Output the stretch of the product management post from "While for software" through "quickly as possible.", copied word for word.

_GIVEN PASSAGE_
···

Sunday, March 9, 2014

Decentralizing product management for shorter cycle times

For any enterprise software company or startup, the ultimate measure of success is how much money it makes for its investors. Money is the best surrogate we have for value a company delivers to the world - and by extension, the impact it has on the world. 

For a product company like ours, its the product that delivers this value. Hence, the goal of product management is to build products & features that customers value & are willing to pay for. Our customers derive value when they use our products to address important design problems, but the journey starts much earlier, starting with how they discover our product, their perception of the product pricing, their experience during the sales process, and most importantly - their experience after they have bought the product.

On the other side, in order to be successful, product management works with designers & software developers in defining and sequencing what needs to be built to deliver value.

Development cycles are no longer a problem area

While the latter has received significant attention, and almost down to a science. Thanks in part to the rich literature on development, over the last year we have continued to drive down our time-to-production, which today stands at 5 days (now with much reduced variability since we moved away from Scrum & adopted Kanban). This means that any new feature that customers would value can be built & deployed in less than 5 days. A major contributor here has also been our focus on moving developers closer to customers via support rotations, frequent usability testing, and integration with engagement-tracking software like Totango which give us rich visibility into how the product is being used. We don't ship any new feature without tracking commensurate module/action in Totango.

Time to revenue as a metric

While for software development teams Time to production metric an objective works well, one of the metrics to track for product management becomes Time to Revenue, and minimizing this time requires significant focus in ensuring that information flows from the edges of the business to product management, and the other way around, as quickly as possible.

···

_SUPPLIED RECORDS_
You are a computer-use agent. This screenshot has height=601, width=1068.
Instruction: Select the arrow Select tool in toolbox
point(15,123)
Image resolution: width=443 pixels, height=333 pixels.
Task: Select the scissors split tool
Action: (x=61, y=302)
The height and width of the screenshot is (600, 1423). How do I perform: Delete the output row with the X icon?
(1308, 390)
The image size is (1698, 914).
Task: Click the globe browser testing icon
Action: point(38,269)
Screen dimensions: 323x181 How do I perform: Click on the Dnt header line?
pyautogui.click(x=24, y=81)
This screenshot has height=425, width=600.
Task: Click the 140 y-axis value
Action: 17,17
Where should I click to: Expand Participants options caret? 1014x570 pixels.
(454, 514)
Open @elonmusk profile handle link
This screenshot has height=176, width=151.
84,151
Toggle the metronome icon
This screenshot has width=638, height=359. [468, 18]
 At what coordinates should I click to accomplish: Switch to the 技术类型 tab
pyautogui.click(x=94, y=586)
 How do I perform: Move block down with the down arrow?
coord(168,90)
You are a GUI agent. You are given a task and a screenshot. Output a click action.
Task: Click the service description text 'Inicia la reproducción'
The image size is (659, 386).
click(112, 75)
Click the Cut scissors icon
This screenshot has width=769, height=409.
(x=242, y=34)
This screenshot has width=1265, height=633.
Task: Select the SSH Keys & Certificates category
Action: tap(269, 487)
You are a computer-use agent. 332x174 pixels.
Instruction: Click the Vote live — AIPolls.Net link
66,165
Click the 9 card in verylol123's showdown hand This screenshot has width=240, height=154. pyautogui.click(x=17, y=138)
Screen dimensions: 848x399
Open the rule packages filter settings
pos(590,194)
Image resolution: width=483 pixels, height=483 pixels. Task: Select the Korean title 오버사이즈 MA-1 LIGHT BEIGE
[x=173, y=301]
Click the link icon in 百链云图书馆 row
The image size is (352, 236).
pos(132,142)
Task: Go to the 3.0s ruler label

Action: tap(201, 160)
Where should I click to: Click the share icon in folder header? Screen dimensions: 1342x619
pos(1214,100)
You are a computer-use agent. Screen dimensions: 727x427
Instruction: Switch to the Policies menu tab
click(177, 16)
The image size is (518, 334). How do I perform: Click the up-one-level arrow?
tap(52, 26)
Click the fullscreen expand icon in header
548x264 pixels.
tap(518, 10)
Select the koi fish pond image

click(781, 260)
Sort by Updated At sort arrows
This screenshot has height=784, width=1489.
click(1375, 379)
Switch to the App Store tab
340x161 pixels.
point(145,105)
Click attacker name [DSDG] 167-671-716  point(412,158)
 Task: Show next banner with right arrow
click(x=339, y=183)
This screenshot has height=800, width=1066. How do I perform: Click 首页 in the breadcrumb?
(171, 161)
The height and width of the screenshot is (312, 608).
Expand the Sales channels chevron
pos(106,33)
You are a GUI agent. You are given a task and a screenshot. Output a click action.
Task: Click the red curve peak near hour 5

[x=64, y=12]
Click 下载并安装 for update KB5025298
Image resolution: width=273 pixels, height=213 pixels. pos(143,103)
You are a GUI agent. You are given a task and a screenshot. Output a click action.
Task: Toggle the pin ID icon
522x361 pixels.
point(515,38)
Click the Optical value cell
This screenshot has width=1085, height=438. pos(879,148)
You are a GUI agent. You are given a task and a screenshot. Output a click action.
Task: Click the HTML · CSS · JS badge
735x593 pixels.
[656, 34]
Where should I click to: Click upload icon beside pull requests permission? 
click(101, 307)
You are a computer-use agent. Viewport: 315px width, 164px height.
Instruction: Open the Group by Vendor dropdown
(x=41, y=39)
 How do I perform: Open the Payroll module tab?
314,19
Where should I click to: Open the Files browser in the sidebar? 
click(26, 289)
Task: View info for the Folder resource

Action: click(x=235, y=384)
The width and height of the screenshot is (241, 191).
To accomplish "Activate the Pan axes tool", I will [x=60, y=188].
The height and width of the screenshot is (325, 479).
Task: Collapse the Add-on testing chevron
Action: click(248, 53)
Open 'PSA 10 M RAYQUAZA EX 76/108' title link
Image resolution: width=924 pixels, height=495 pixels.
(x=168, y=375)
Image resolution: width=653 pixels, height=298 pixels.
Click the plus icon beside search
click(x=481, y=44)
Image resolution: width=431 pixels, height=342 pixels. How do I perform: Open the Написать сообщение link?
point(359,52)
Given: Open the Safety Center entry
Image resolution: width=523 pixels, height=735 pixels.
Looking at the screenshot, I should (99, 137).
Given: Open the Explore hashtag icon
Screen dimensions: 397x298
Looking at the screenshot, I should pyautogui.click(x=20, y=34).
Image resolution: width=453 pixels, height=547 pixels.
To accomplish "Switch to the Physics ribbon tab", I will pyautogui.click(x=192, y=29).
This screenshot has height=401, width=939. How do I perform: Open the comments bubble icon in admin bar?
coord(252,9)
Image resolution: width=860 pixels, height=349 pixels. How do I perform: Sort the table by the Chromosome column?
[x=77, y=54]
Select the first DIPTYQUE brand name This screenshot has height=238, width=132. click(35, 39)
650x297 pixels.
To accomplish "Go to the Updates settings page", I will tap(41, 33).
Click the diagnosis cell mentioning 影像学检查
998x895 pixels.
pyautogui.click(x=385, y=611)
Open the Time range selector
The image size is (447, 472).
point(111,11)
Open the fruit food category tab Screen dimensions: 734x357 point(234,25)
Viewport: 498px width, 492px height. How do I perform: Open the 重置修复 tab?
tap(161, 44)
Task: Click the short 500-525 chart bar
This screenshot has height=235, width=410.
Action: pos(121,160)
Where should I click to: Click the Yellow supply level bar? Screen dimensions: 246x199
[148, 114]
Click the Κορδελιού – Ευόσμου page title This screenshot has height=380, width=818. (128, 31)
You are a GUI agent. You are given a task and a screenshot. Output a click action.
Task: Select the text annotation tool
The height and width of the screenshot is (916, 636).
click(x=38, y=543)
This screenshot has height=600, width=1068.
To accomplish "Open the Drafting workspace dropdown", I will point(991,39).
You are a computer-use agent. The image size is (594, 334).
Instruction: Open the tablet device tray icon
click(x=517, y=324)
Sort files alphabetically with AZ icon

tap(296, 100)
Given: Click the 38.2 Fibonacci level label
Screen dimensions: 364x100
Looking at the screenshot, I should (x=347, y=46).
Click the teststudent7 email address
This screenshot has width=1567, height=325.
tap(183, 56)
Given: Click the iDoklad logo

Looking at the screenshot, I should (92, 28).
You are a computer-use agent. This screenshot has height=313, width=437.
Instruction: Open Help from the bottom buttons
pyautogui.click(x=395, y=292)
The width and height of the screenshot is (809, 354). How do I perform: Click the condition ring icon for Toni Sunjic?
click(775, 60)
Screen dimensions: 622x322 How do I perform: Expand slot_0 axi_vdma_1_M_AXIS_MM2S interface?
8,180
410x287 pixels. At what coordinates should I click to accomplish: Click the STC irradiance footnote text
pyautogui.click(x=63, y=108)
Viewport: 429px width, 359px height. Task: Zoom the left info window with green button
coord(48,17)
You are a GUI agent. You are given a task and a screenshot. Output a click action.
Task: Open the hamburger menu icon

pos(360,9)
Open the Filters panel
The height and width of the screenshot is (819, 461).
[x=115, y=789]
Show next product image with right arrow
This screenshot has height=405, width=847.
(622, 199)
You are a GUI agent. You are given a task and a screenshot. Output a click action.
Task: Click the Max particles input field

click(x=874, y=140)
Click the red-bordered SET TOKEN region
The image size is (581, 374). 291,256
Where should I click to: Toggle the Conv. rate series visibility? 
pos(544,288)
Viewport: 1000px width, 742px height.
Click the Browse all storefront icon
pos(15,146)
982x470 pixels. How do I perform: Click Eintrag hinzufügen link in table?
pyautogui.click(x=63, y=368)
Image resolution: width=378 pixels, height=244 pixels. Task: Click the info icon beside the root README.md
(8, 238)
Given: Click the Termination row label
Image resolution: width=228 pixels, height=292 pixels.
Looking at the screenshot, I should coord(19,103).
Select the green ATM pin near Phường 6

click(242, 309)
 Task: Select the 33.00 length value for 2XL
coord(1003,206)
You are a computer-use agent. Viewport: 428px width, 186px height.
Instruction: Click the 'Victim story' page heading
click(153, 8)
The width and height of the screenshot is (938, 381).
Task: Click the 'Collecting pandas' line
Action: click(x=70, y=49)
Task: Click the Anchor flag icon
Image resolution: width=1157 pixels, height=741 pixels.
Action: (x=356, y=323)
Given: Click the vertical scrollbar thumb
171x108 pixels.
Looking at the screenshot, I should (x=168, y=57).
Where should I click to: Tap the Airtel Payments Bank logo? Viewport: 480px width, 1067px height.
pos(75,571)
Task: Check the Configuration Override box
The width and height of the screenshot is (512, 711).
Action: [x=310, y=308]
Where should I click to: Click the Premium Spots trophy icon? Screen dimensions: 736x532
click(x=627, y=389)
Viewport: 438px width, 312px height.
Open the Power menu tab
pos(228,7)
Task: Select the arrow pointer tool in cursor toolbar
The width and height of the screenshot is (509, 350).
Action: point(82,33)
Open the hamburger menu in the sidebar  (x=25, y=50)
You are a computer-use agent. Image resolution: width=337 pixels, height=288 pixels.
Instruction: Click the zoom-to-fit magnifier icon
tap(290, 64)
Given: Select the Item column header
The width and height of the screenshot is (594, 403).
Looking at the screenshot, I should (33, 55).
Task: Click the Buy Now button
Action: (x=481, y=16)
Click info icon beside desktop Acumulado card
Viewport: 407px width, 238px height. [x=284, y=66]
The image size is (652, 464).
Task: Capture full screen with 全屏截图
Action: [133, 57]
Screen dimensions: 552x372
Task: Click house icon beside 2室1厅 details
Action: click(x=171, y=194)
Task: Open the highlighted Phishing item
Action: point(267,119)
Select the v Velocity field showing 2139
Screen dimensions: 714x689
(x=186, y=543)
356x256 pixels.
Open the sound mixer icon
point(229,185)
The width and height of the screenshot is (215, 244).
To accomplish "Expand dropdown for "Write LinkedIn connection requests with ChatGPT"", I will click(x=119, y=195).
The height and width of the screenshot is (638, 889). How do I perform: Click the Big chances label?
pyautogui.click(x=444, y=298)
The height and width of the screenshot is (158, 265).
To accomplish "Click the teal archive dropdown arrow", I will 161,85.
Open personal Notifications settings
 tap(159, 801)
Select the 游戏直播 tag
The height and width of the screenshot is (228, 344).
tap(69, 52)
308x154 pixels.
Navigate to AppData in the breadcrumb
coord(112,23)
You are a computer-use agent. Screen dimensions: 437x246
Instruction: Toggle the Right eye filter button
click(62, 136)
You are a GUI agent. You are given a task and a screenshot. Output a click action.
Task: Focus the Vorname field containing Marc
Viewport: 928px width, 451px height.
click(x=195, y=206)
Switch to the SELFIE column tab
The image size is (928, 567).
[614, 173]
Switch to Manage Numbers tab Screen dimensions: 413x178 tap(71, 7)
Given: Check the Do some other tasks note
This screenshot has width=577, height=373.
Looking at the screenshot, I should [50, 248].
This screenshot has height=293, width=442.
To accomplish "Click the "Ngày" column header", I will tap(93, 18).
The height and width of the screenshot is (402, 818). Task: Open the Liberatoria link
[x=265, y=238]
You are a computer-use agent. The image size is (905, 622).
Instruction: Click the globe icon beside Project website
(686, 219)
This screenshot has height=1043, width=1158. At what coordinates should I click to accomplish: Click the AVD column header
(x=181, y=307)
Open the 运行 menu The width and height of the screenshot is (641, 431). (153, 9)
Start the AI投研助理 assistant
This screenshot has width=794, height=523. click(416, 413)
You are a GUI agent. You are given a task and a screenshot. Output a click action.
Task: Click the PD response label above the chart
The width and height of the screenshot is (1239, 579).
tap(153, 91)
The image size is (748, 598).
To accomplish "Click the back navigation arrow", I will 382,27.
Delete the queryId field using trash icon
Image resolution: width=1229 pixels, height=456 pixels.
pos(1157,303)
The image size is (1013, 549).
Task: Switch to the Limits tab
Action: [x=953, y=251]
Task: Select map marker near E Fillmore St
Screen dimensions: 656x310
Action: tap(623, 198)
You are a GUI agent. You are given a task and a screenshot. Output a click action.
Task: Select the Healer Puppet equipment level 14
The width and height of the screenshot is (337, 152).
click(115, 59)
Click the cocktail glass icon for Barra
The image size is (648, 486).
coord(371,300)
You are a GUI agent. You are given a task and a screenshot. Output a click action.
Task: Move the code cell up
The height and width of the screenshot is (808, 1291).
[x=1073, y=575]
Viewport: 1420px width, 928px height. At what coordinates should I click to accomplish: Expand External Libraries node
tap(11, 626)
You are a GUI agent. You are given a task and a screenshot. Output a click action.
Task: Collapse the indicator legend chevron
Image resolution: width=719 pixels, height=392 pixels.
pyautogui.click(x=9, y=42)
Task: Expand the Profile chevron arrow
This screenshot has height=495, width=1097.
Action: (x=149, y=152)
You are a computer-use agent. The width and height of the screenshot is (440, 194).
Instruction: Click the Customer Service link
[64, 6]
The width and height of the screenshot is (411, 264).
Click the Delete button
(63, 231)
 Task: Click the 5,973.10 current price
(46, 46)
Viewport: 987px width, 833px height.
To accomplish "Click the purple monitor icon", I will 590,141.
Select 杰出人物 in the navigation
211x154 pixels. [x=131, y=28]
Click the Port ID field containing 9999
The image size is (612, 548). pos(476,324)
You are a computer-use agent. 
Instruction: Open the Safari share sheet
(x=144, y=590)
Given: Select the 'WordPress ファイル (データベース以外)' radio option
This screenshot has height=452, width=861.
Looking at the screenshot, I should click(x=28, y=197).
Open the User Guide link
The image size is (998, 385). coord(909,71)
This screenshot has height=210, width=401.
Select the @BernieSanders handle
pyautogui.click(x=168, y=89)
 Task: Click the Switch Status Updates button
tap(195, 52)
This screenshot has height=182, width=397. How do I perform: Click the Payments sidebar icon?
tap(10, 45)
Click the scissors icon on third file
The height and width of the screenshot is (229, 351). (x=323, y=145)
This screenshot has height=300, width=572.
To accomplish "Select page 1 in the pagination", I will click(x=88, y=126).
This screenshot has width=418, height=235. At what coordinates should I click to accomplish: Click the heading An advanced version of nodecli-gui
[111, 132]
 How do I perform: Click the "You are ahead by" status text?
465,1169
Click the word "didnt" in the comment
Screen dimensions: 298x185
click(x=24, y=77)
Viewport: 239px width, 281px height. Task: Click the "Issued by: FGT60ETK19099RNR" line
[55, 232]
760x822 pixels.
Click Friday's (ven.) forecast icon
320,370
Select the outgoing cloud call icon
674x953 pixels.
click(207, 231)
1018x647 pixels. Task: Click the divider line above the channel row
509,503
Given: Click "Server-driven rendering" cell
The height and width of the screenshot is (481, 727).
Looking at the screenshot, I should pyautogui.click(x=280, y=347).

···

_OUTPUT FOR THIS TASK_
While for software development teams Time to production metric an objective works well, one of the metrics to track for product management becomes Time to Revenue, and minimizing this time requires significant focus in ensuring that information flows from the edges of the business to product management, and the other way around, as quickly as possible.